**REQUIRED TASK:** Format the entries from the line containing "This screenshot has height=349, width=620." through the last line of the entries, inclusive, as a JSON list of strings with one string per line and no blank lines. Leave out the pictures.

##### EXCERPTED RECORDS #####

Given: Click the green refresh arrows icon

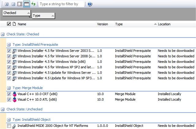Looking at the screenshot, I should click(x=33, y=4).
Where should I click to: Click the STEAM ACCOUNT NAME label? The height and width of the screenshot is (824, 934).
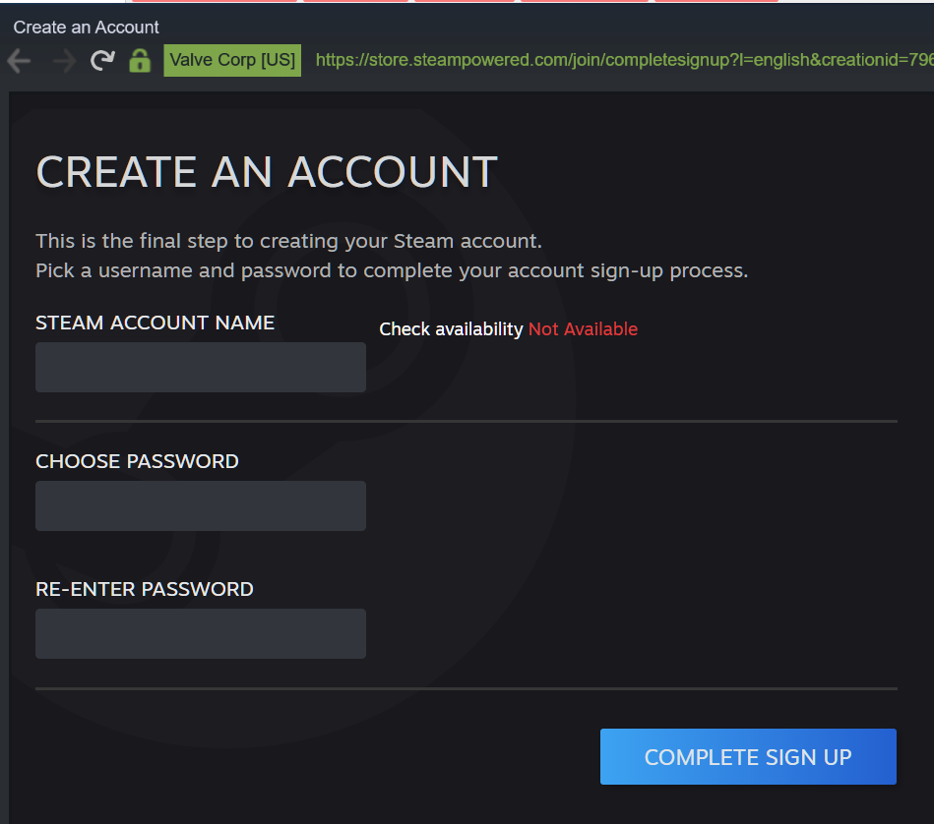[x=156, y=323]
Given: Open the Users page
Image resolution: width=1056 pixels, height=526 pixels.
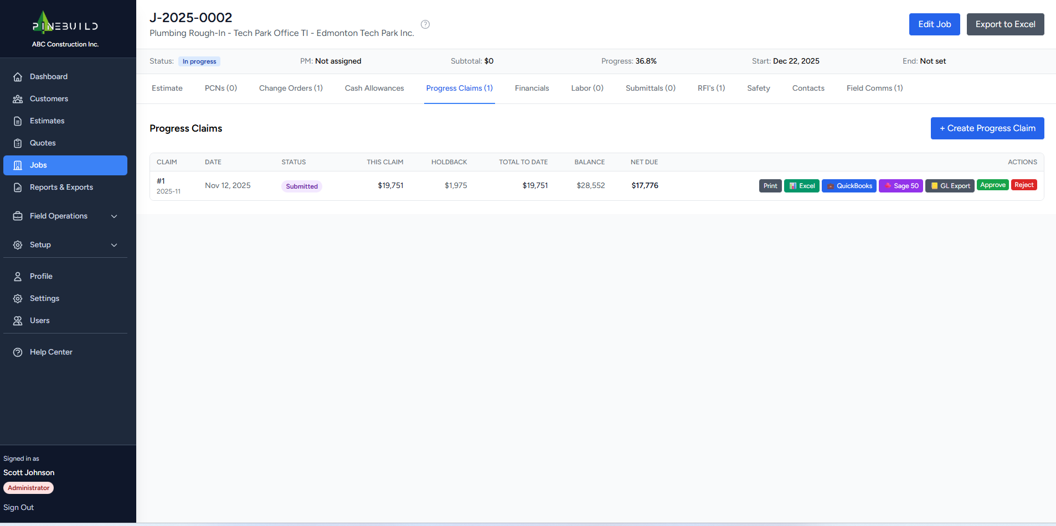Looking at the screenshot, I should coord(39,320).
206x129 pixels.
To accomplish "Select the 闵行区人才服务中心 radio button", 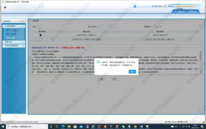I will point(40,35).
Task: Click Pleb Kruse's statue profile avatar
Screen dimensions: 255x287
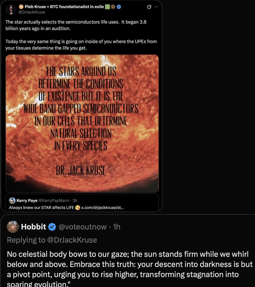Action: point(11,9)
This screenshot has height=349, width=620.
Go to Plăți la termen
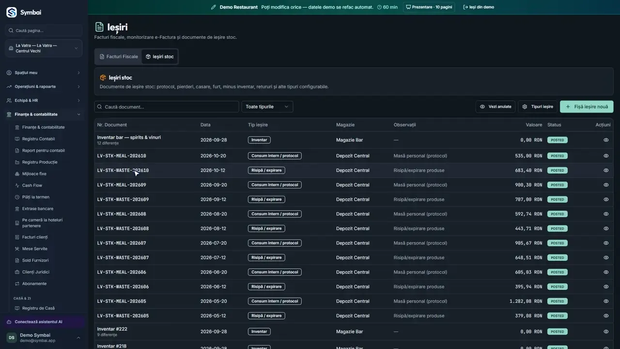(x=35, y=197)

#####

**RESPONSE TO THE TASK:**
[
  "This screenshot has height=349, width=620.",
  "Go to Plăți la termen",
  "(x=35, y=197)"
]